La colpa non è di Barion se “La 6” è tutto pube e chiesa
Sicuramente non c’era acredine, ma ironia e divertimento nella lettera con la quale Roberto Gervasini, spirito allegro di una Varese sorda e grigia, la peggior Varese degli ultimi decenni, ha messo alla berlina quel monumento di umanità chiamato Luigi Barion, che gli editori televisivi di Gornate hanno voluto come direttore de “La 6 “. Una carriera folgorante, da mozzo ad ammiraglio, supportata però da cultura e sensibilità, doti che non sono di altri direttori e giornalisti: non a caso asseriva Ruggero Orlando, mito della nostra cartegoria, che il giornalismo è un mestiere per cretini ma non tutti i cretini riescono a farlo decentemente.
A Barion, a lungo riferimento dei liberali varesini e noto anche oggi per una eleganza e una allure un po’ retro, il laico Gervasini non ha imputato un errore giornalistico bensì un contradditorio passaggio…al nemico nel momento in cui egli ha invitato i fans de “La 6” e i cittadini ad astenersi dal voto referendario, come faranno i cattolici.
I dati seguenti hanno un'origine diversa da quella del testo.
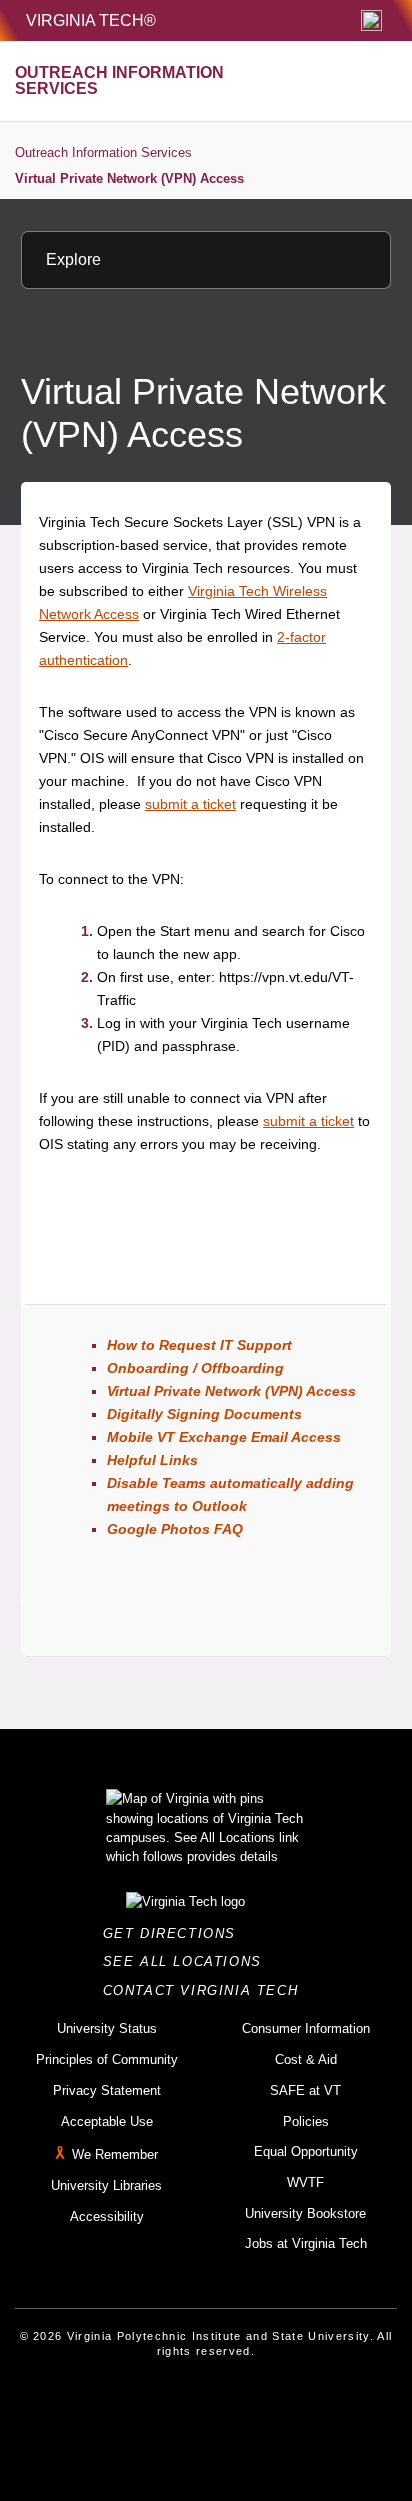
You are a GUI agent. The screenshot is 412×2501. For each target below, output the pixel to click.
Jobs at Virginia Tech (306, 2243)
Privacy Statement (107, 2090)
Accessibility (107, 2216)
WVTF (305, 2182)
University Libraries (106, 2185)
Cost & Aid (306, 2059)
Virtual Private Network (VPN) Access (129, 178)
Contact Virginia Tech (206, 1990)
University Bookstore (305, 2213)
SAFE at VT (305, 2090)
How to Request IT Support (199, 1345)
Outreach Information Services (103, 152)
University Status (107, 2028)
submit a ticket (190, 804)
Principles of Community (107, 2059)
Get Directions (175, 1933)
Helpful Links (152, 1460)
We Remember (115, 2154)
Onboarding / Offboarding (195, 1368)
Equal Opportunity (306, 2151)
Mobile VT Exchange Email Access (224, 1437)
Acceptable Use (107, 2121)
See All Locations (188, 1961)
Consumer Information (306, 2028)
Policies (306, 2121)
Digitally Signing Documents (204, 1414)
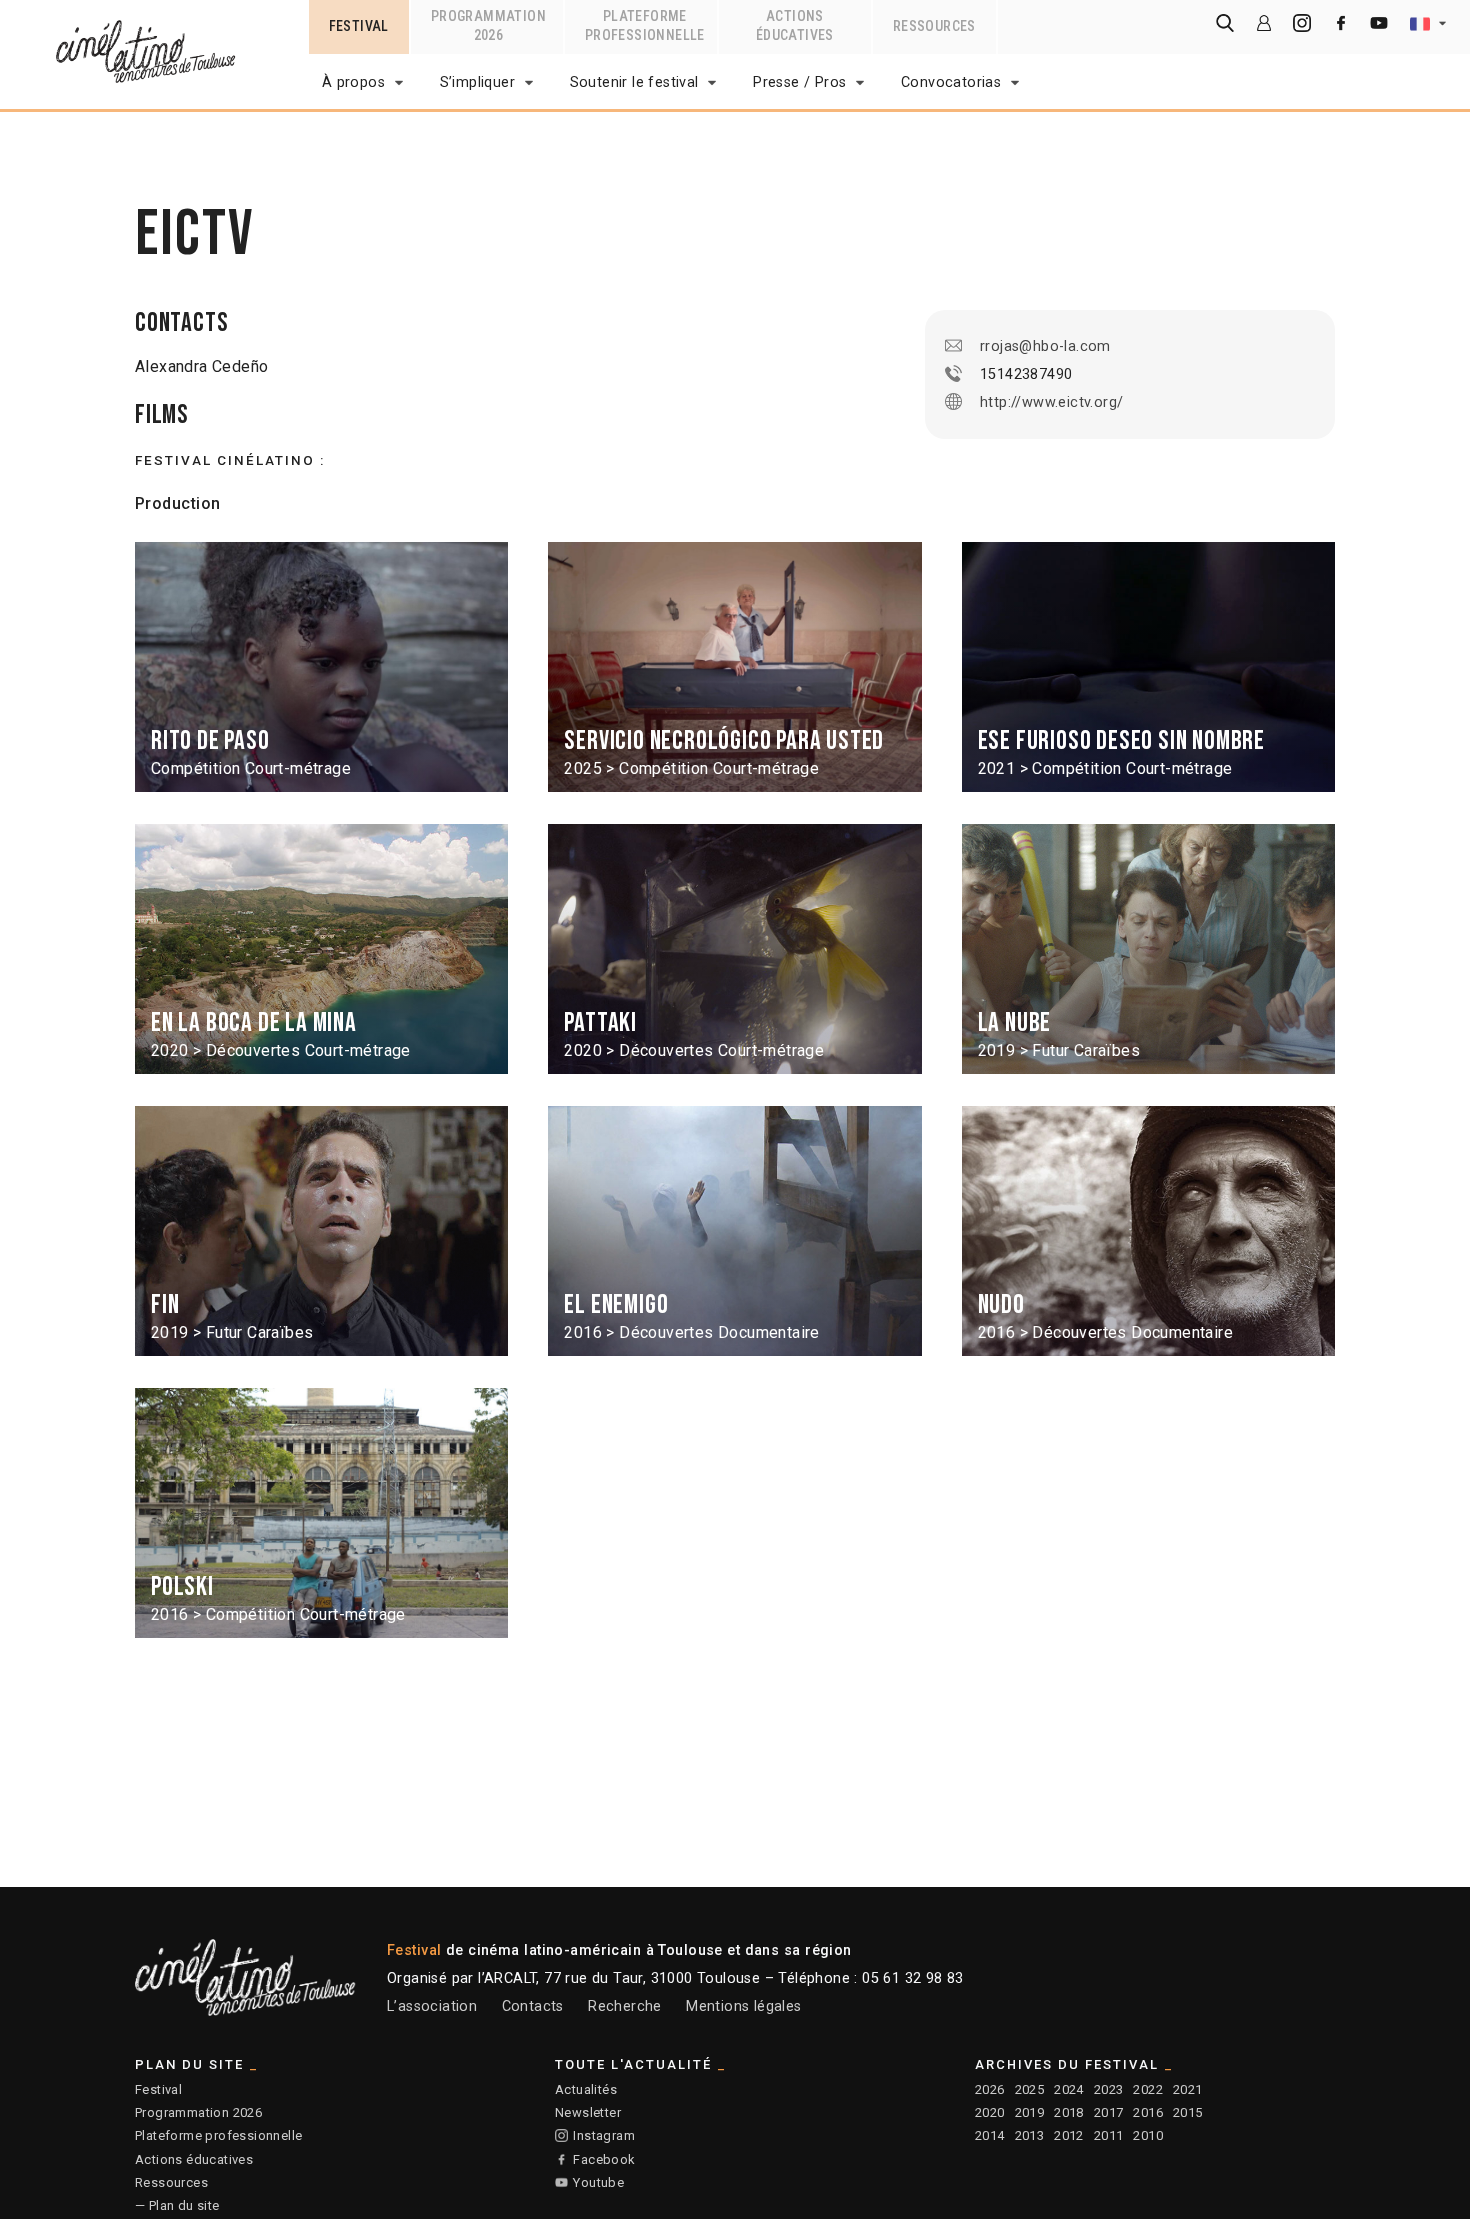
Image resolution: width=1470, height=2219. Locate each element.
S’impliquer (477, 82)
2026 (990, 2089)
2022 (1148, 2089)
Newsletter (588, 2112)
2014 (990, 2135)
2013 (1030, 2135)
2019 (1030, 2112)
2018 (1069, 2112)
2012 (1069, 2135)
Dove la contraddizione? Non certo nella scelta “confessionale “ di voto – un libertario come Gervasini mai negherrebbe il diritto a valutare diversamente le situazioni – bensì nell’abbraccio a linea, principi ed etica che ne “La 6”, buona e cristiana di giorno, invece by night vengono violati con remunerativi programmi destinati ad alcuni filoni del mercato del sesso.
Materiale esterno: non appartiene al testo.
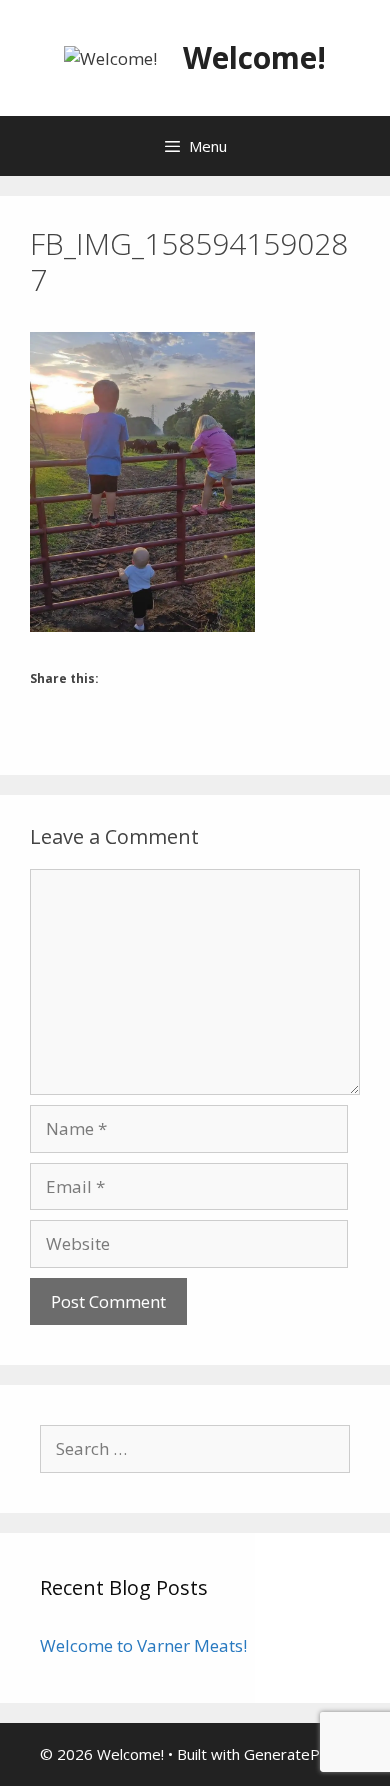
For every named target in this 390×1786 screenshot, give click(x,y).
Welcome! (254, 57)
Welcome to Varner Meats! (143, 1645)
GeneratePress (297, 1754)
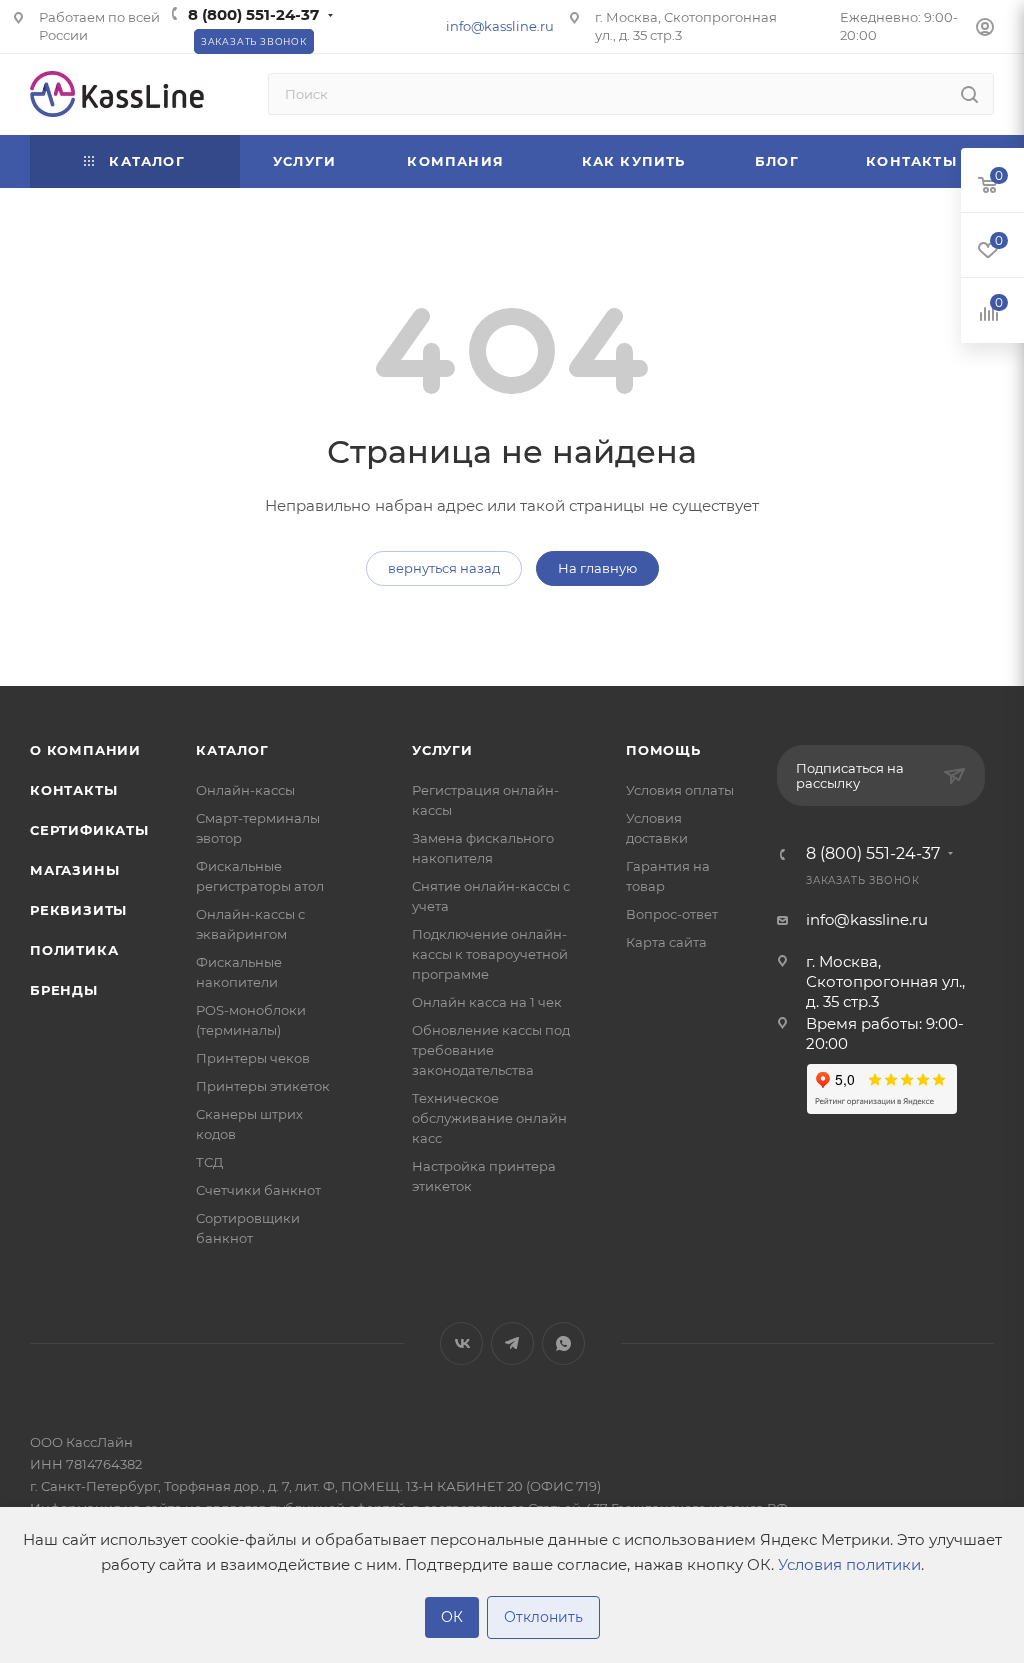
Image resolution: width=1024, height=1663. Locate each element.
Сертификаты (89, 830)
E’ un mercato nel quale si sono buttati a pesce quasi tutti gli editori delle televisioni private che passano quindi dalle diurne televendite di pentole, materassi, vincite garantite al lotto e “magherie” varie a quelle notturne di evasioni erotiche grazie a immagini e voci adeguate alla bisogna.
Considerato l’orario delle emissioni non si può certamente parlare di allarme sociale, di devastanti attentati alla moralità pubblica: certo non sono segno di civiltà questi programmi e inoltre i quattrini che essi producono non possono inorgoglire chi li intasca , resta il fatto che questo tipo di televisione ha una sua legittimità , sancita da regole e controlli, e come tale non va contestato. Senza fare moralismi di sorta si può invece parlare di opportunità in ordine alla scelta dell’editore di restare su un mercato notturno che è, per più di un aspetto, in antitesi con valori e principi proposti ai telespettatori nei programmi diurni. Di questa grande contraddizione delle televisioni locali in prima istanza non devono quindi essere chiamati a rispondere i direttori bensì gli azionisti. Al contrario di Giamburrasca Gervasini dunque non accuso Barion di essere tutto pube e chiesa e quanto al sexmarket auspico un ripensamento da parte di editori che hanno fatto scelte non in linea con la propria storia.
Grazie a Gervasini sul tappeto rimane un problema che merita attenzione a 360 gradi. Proviamo infatti a immaginare che sarrebbe successo in campagna elettorale se echi dei sospiri delle notti roventi fossero stati accostati a un Formigoni proposto sui piccoli schermi come modello vincente da sostenere e votare.